Bucarest è dipinta dalle inquadrature di Okuno senza che quest’ultima la esalti mai con campi lunghi o lunghissimi. La fotografia di Benjamin Kirk Nielsen aiuta a dipingere una Bucarest distaccata, quasi gelida, che viene descritta con colori freddi e desaturanti, tendenti a tratti ad un bianco asettico e a tratti ad un giallo acido.
Le sequenze cittadine sono quasi sempre presentate a contorno della protagonista, in secondo piano – ad eccezion fatta di qualche dettaglio che permetta di caratterizzare il folklore rumeno – e quindi le sue vie sono scrutabili solamente attraverso gli occhi della donna, a valorizzare il senso di accentramento dell’attrice. Julia non solo è protagonista delle scene ma perfino vittima della stessa telecamera, perfetta emulazione dell’occhio dell’osservatore. La donna è quasi sempre scrutata dall’occhio attento della camera che restituisce allo spettatore stesso la sensazione di essere suo aguzzino.

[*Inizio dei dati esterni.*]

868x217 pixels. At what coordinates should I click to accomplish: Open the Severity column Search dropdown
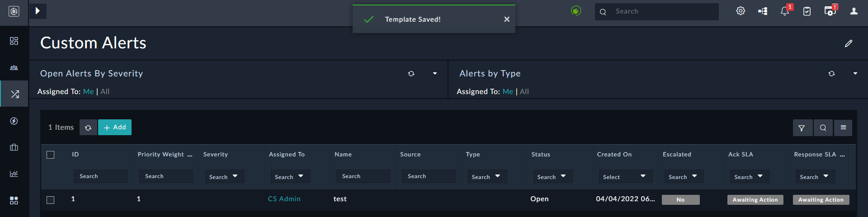point(224,176)
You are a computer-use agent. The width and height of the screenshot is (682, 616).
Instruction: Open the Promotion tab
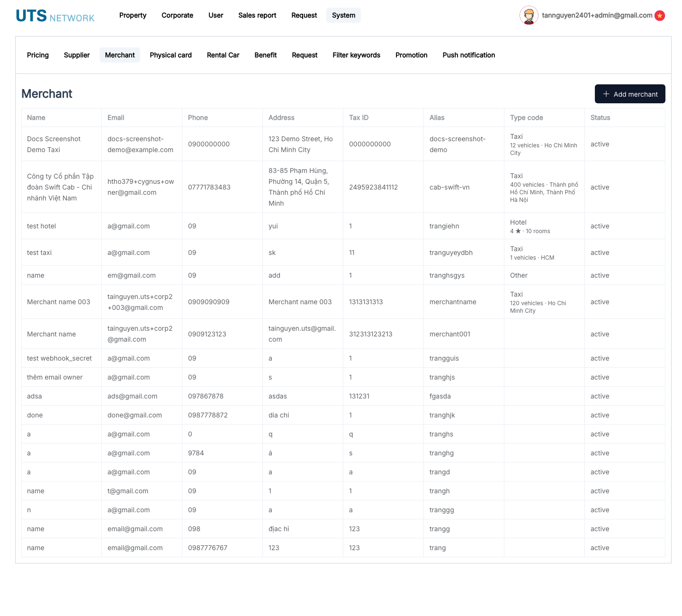(412, 55)
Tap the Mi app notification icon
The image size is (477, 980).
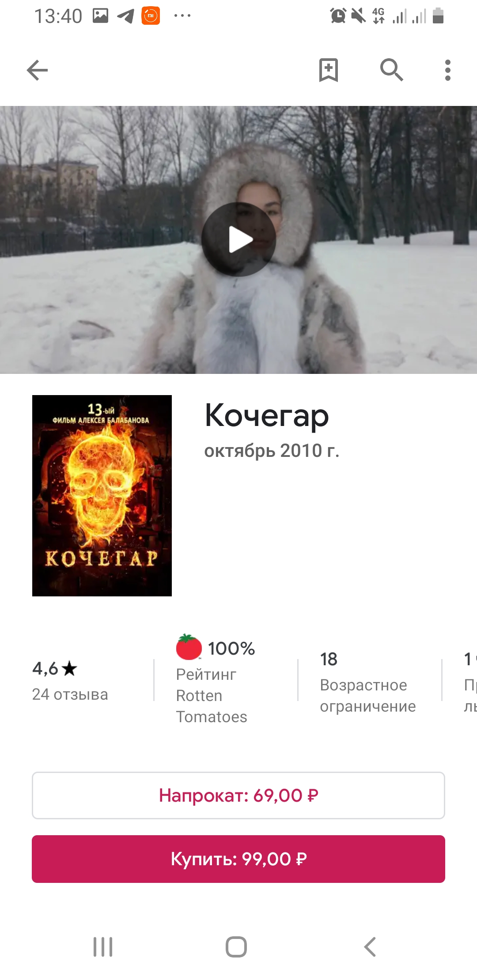pyautogui.click(x=151, y=16)
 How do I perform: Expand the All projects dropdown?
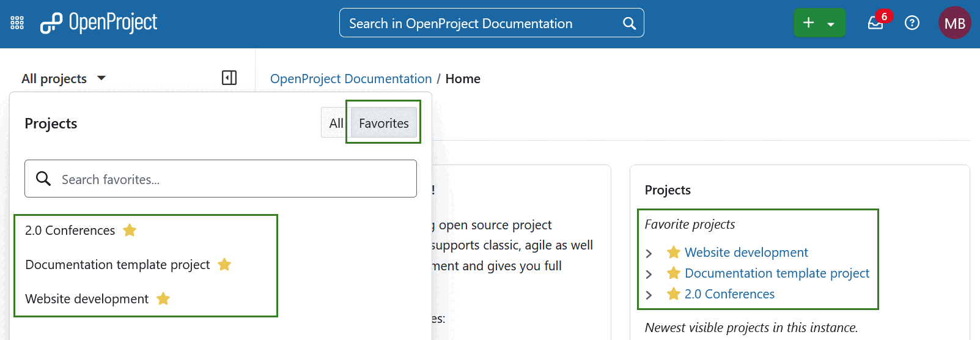[64, 79]
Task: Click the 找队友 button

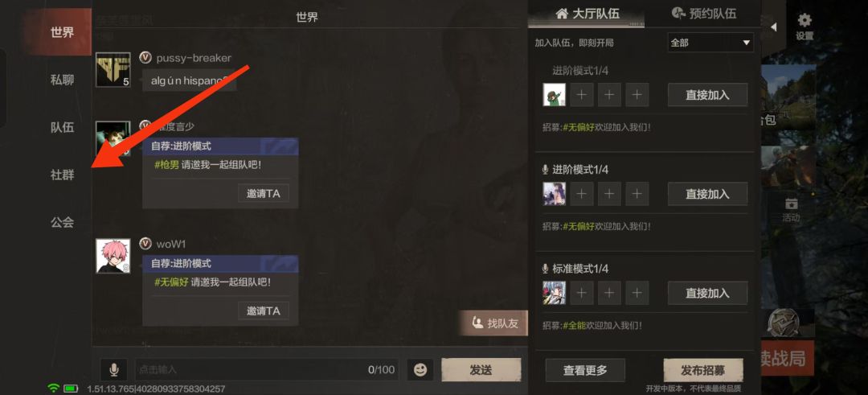Action: [493, 323]
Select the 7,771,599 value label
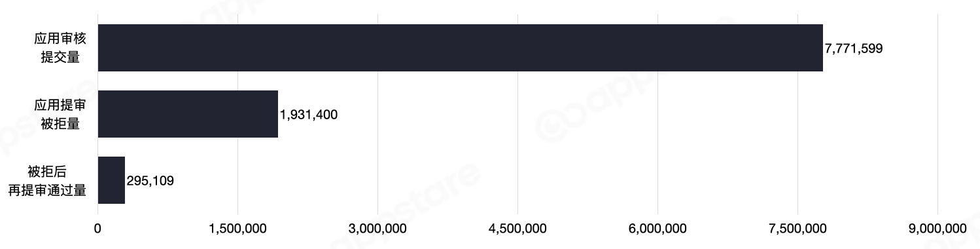This screenshot has height=249, width=980. (854, 48)
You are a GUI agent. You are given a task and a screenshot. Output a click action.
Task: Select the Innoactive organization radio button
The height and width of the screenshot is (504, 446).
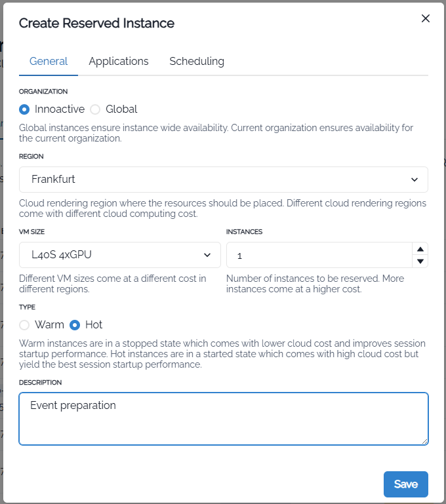point(24,109)
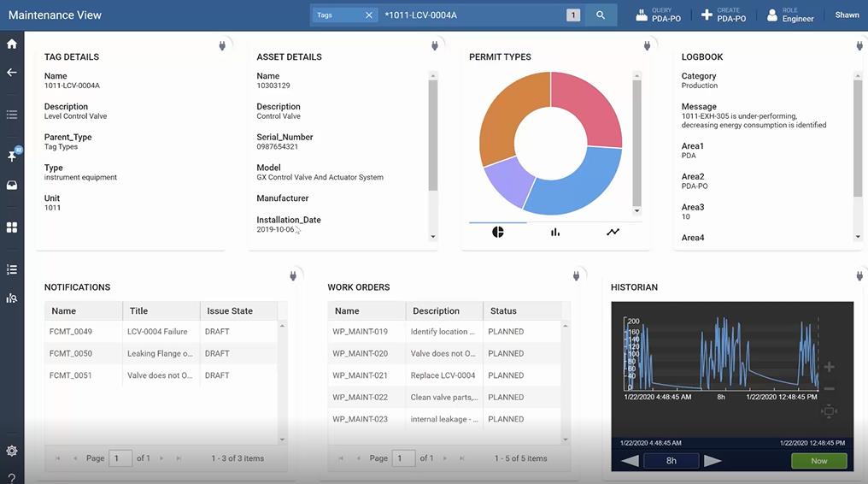Click the Now button in Historian

pyautogui.click(x=818, y=461)
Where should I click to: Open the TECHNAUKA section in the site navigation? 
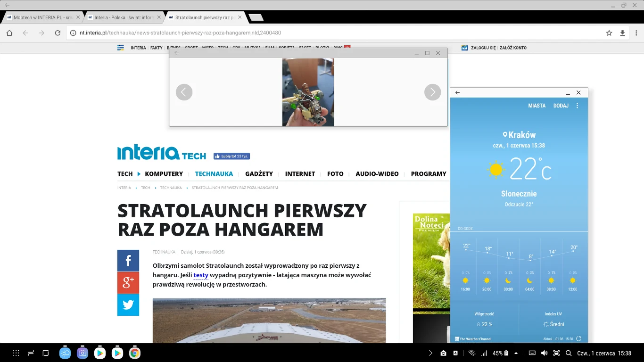click(x=214, y=173)
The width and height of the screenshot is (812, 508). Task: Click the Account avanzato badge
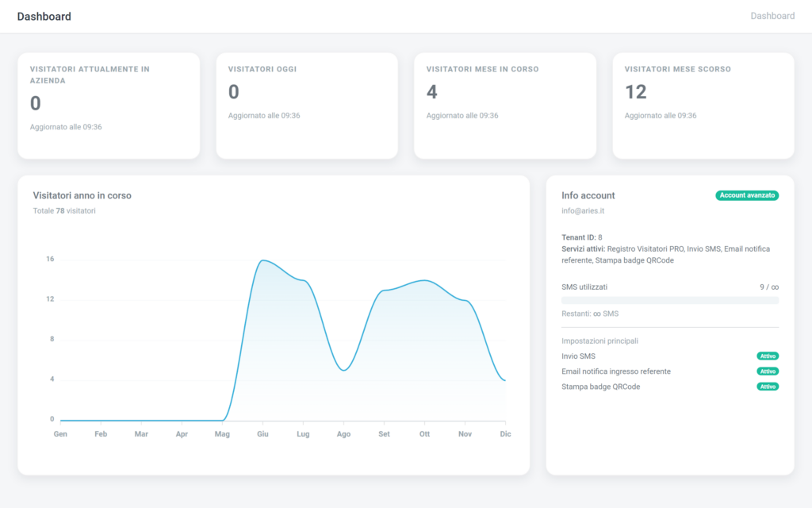tap(746, 195)
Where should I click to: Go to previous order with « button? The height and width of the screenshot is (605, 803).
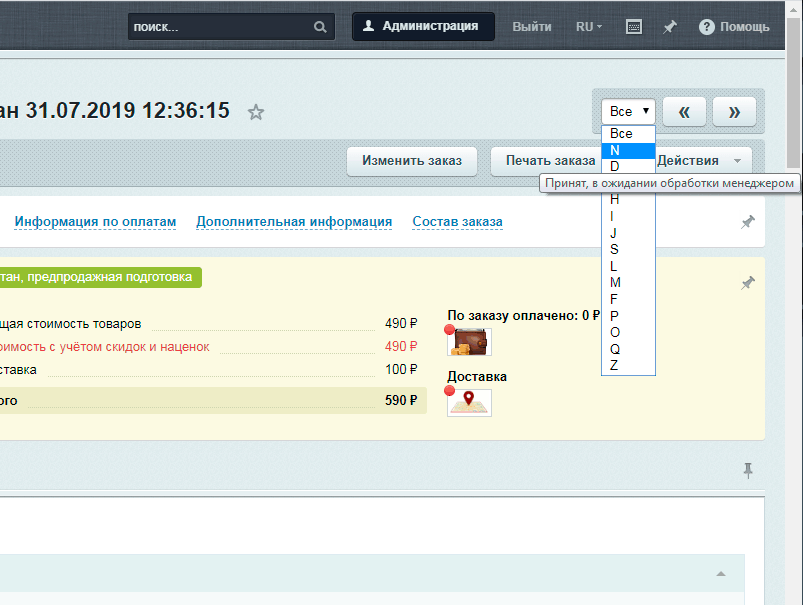[x=685, y=111]
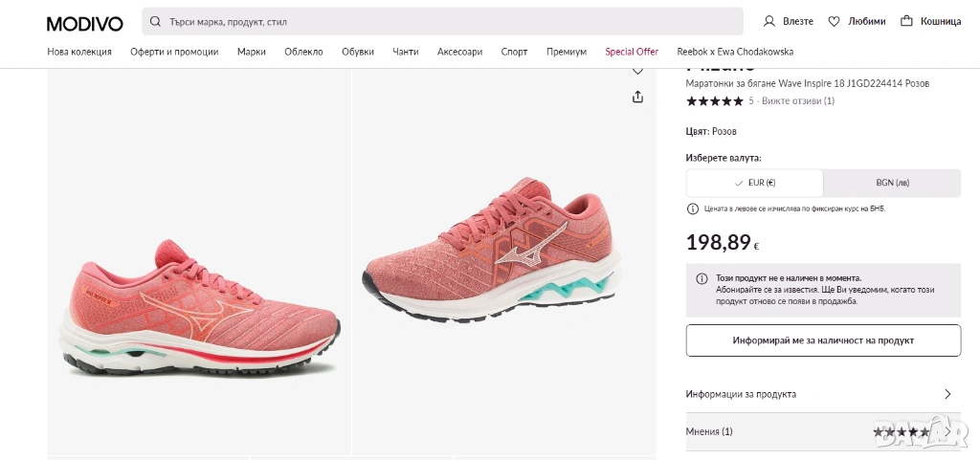
Task: Click the favorites heart icon in header
Action: click(834, 21)
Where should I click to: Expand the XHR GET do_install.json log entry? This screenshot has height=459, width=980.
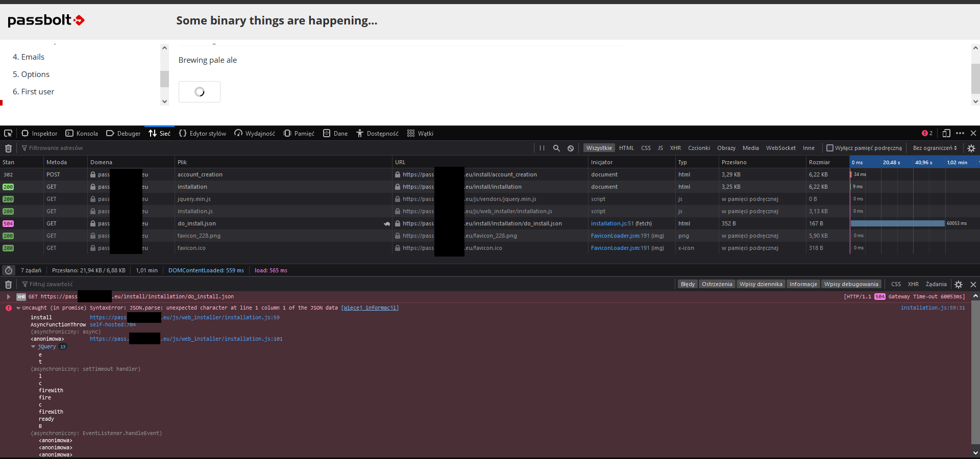(x=8, y=296)
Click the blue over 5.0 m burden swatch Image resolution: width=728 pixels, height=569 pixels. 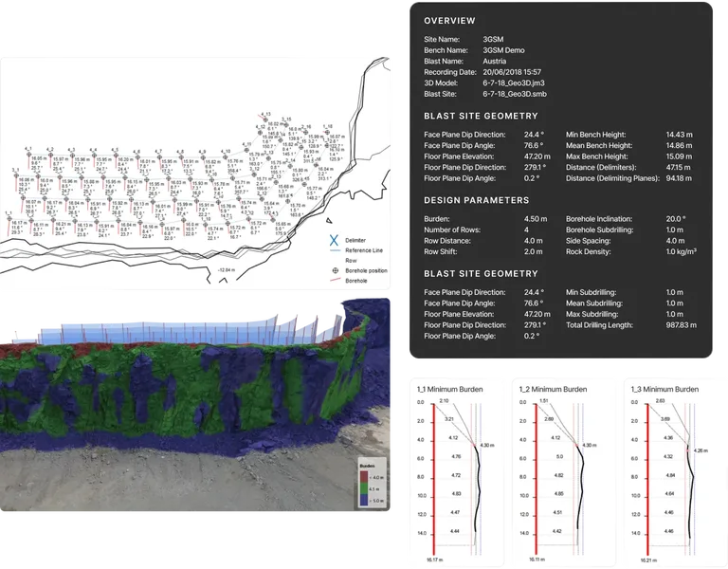coord(364,501)
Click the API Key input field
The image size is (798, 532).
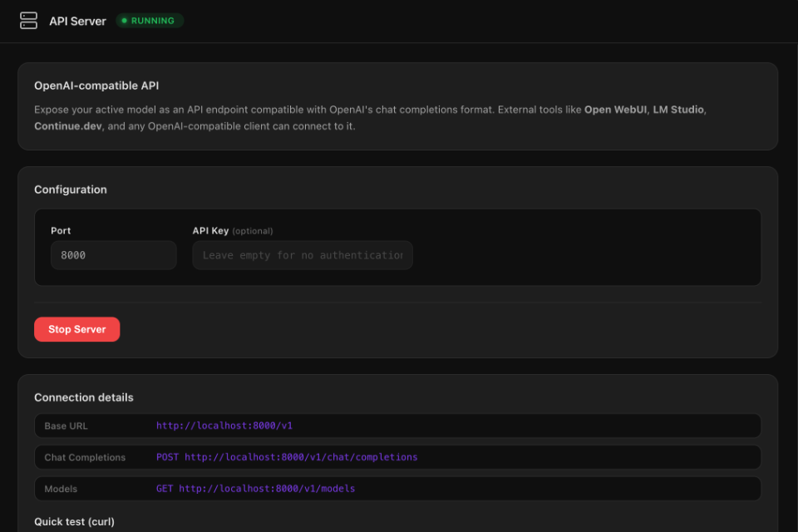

Il viaggio della protagonista si trasformerà in una lenta discesa verso la paranoia, a cominciare dal seme del dubbio instillato nella mente di Julia durante le prime giornate tra le strade cittadine. La protagonista si accorge immediatamente che qualcosa non va, il famoso sesto senso che ognuno di noi ha sperimentato almeno una volta nella vita fa scattare l’allarme nella sua testa, ma è un campanello silenzioso che nessuno sembra avere intenzione di ascoltare. La sensazione di stare in bilico tra pericolo reale e semplice proiezione mentale di una paranoia infondata sarebbe stato un tema molto interessante da esplorare. Purtroppo, però, a circa metà del secondo atto il dubbio viene quasi completamente fugato in favore di una critica sociale ben diversa e rivolta contro il patriarcato. Julia viene tacciata di isteria solamente perché sintomo apparentemente comune al genere femminile. Non è un caso che l’unica persona con la quale riesce a confidarsi e trovare conforto sia Irina (Madalina Anea), la sua vicina.
Il coprotagonista Francis, interpretato da Karl Glusman, non riesce quasi mai a reggere il confronto con la giovane attrice statunitense e porta in scena una conflitto coniugale ben poco esplorato che in maniera repentina e ben poco motivata crolla verso il baratro, sepolto da una lapide costituita da un’incomunicabilità tossica. L’uomo è poco attento al bisogno della partner e fin da subito cerca di ridimensionare le paura della donna, perché probabilmente frutto della sua fantasia. Addirittura, la colpevolizza, in maniera quasi involontaria, per l’atteggiamento del suo persecutore: “Non è che ti fissava perché tu stavi fissando lui?“. Burn Gornam, al contrario, fa un ottimo lavoro nei panni dello stalker, impassibile, inquietante e incredibilmente espressivo nella sua inespressività.
Watcher è un buon thriller che utilizza una scrittura abbastanza lineare e già vista per portare in scena un racconto molto curato nel lato tecnico, la regia di Okuno permette di tenere alta la tensione, coadiuvata dalla brillante prova attoriale della sua protagonista. Sicuramente da non perdere per gli amanti del genere.